Pick up your desired tool that you prefer to use.
Upon activating the tank sufficiently with full air, you can then pick up your desired tool that you prefer to use. Ensure the PSI number doesn’t exceed the capacity of your air compressor. If it does, you may reserve it for another compressor with a higher capacity.
Connect the air hose on the compressor with the tool
You can then connect the air hose on the compressor with the tool you had set aside to use. If it’s your first time connecting the device, you can search for the port on the instrument. If you can’t pinpoint the feature, check from the user manual.
Adjusting the pressure regulator
Once you’ve completed the above steps, you can then adjust the settings on the pressure regulator to be in line with the specified PSI requirements on the tool. Most compressors have a knob located on the right-hand side of the pressure regulator. Conversely, depending on the brand of the machine, it might be located in a different area. If that’s the case, you can also consult the user manual for clarity.
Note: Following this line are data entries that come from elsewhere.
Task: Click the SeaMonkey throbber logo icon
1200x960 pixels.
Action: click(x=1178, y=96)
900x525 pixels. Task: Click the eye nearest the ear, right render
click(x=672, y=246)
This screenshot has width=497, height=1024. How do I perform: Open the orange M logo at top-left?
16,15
Unlocking the regulator knob
Well, most regulator knobs include a locking feature that must be released to turn the knob. The locking on most occasions is often a push-pull mechanism. Either way, if you’re not sure of the process, you can always consult the user manual.
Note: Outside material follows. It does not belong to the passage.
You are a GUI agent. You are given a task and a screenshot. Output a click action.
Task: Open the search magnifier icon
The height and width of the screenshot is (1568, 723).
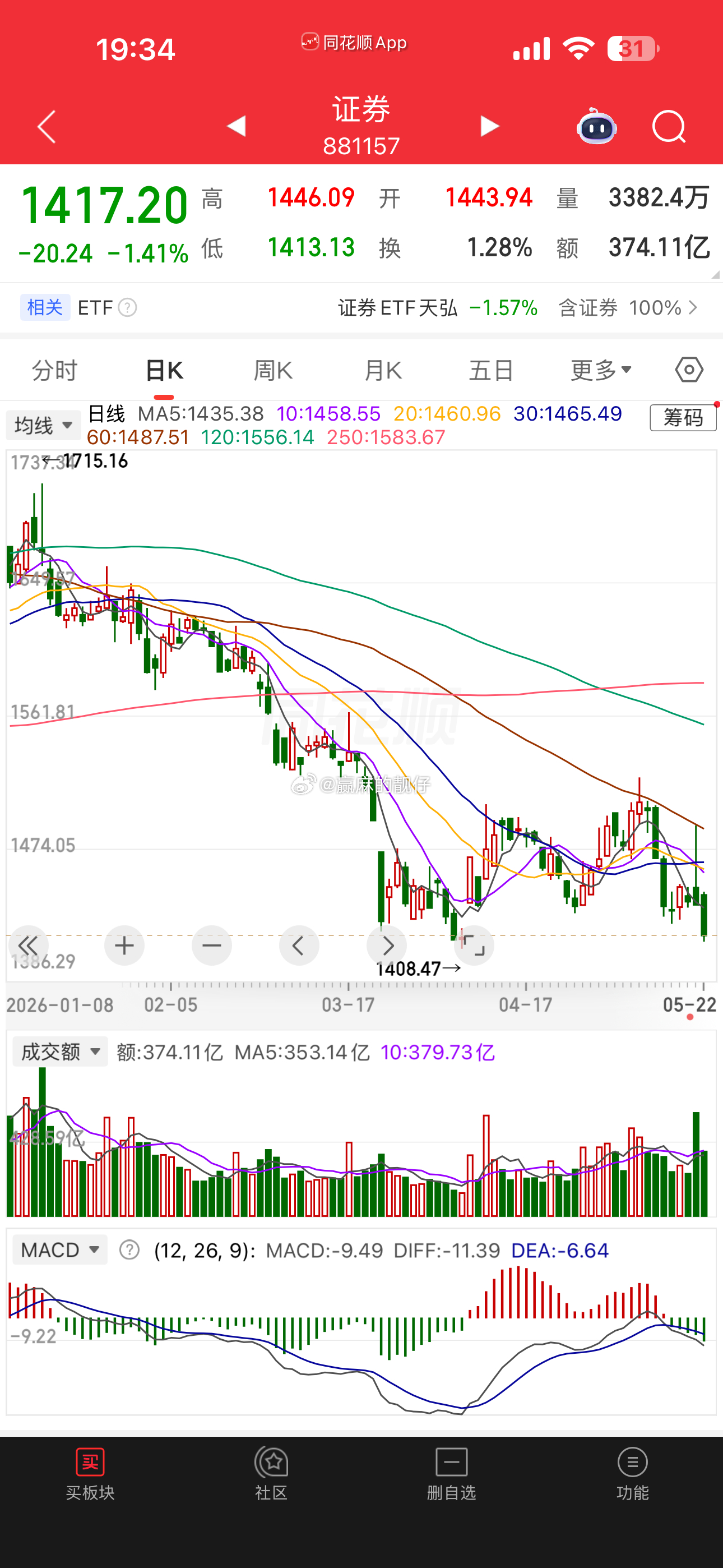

Lastly, you can now turn the regulator knob in a clockwise direction. This helps to intensify the pressure inside the air tank of the compressor and vice versa. Upon bringing the regulator to the desired pressure, you can push the knob back in to lock the setting in place.
Reading the regulator
All pneumatic tools require the PSI rating when determining the functionality of a tool to meet its intended performance level. Suppose your tool is designed for a specific rate, but the pressure supply falls below the specified number, then you won’t get the expected performance power from that tool.
The PSI readings will vary depending on the capacity of the air compressor plus the types of pneumatic applications the system can perform. From this, you’ll know how much air pressure the compressor can generate per square inch.
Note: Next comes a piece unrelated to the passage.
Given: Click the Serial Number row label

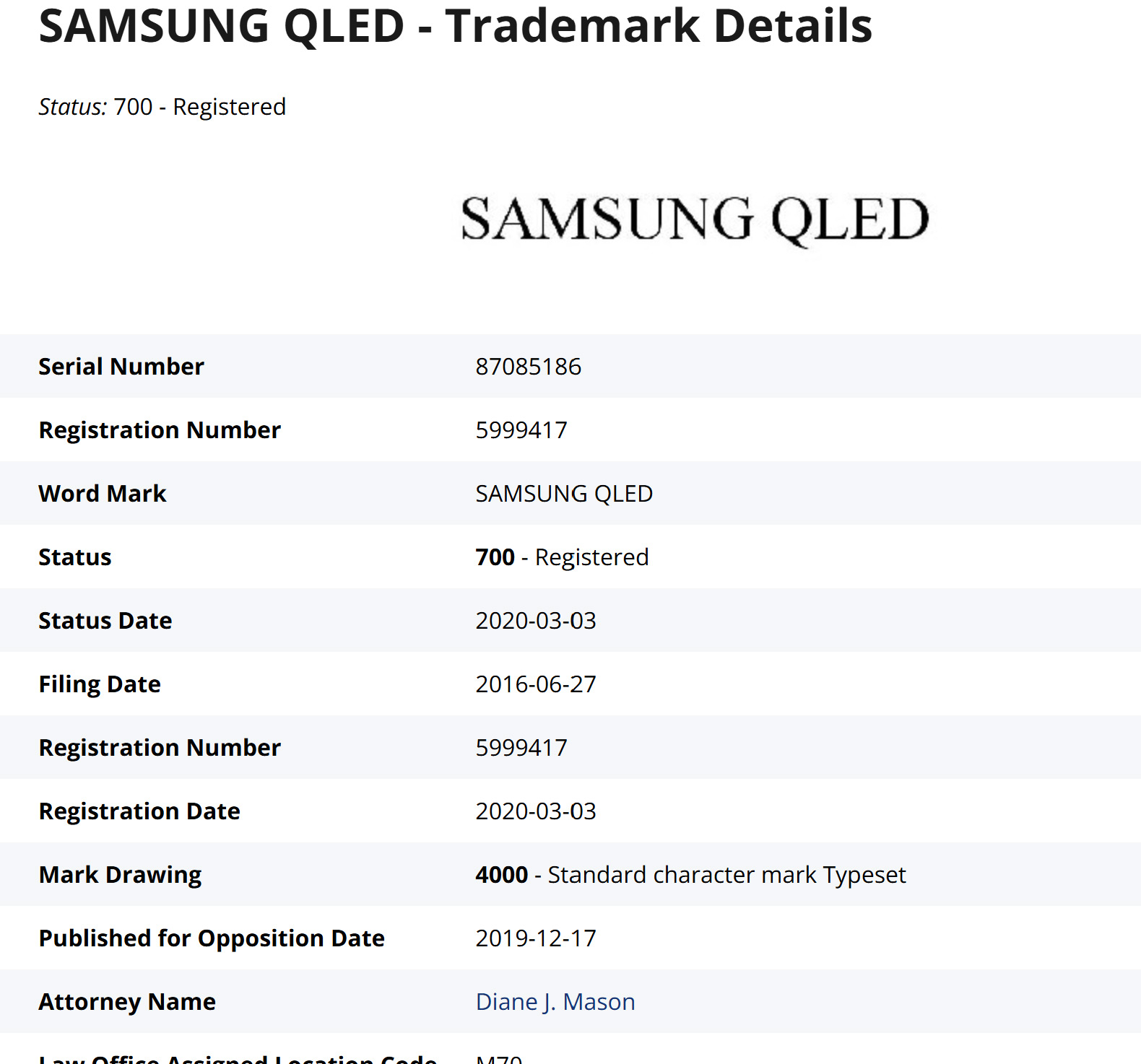Looking at the screenshot, I should (121, 367).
If your air compressor lists a maximum PSI of 100, you can then expect the highest volume of air pressure generated to be 100 pounds per square inch. Other issues that can impact the machine’s ability to reach a specific PSI rating include dirty environmental air which may infect the system rendering pressurization be less intense.
Frequently asked questions
Is it okay to clean a water pressure regulator?
Sure, you can do so by soaking the entire piece removed in a tiny bowl filled with calcium lime remover. If your pressure regulator ceases to function, it could be that it’s coated with calcium or lime deposits. Always allow the valve to sit in the solution for multiple hours before removing it.
Must I adjust the pressure regulator?
Well, You should adjust your pressure regulator. Otherwise, it might subject your air tools to the wrong PSI. A wrong PSI can render your tools less effective or possibly damaged.
About Air Compressor Regulators
It’s indeed true that lots of air compressors come with entirely different features. However, most of these devices include a pressure regulator. This is essential as it plays a crucial role in an air compressor. More importantly, you should make it a priority to enact a compelling set of maintenance protocols. This will ensure that your compressor meets its performance level.